## PROVIDED DATA
Begin
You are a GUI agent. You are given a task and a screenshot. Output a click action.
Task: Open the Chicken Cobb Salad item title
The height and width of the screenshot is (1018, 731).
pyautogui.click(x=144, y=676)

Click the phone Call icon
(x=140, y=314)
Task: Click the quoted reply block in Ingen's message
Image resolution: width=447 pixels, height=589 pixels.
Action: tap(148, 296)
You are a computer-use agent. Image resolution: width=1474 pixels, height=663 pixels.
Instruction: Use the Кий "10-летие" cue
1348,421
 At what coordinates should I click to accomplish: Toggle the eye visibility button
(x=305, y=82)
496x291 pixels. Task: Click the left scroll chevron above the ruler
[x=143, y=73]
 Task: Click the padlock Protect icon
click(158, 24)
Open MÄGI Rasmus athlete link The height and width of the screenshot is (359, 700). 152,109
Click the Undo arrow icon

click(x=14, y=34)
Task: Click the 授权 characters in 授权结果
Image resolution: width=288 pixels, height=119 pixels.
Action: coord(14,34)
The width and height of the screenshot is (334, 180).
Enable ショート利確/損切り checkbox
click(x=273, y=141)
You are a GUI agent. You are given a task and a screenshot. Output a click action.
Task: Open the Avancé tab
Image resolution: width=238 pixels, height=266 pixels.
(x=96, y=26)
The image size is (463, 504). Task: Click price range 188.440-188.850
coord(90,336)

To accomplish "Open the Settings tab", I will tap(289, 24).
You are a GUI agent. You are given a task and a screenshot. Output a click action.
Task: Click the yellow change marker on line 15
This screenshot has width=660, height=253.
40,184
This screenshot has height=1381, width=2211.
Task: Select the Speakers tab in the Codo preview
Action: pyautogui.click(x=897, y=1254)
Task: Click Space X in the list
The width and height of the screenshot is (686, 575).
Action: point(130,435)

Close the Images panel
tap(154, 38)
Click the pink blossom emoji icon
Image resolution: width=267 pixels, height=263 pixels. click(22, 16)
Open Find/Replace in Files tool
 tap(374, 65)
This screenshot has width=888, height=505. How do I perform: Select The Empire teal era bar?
End
## EXERCISE
Set down, unchanged, the stretch of lines from the one containing "The width and height of the screenshot is (334, 180)." through the one containing "Action: point(130,435)", and nothing else.

## EXPECTED ANSWER
The width and height of the screenshot is (334, 180).
Enable ショート利確/損切り checkbox
click(x=273, y=141)
You are a GUI agent. You are given a task and a screenshot. Output a click action.
Task: Open the Avancé tab
Image resolution: width=238 pixels, height=266 pixels.
(x=96, y=26)
The image size is (463, 504). Task: Click price range 188.440-188.850
coord(90,336)

To accomplish "Open the Settings tab", I will tap(289, 24).
You are a GUI agent. You are given a task and a screenshot. Output a click action.
Task: Click the yellow change marker on line 15
This screenshot has width=660, height=253.
40,184
This screenshot has height=1381, width=2211.
Task: Select the Speakers tab in the Codo preview
Action: pyautogui.click(x=897, y=1254)
Task: Click Space X in the list
The width and height of the screenshot is (686, 575).
Action: point(130,435)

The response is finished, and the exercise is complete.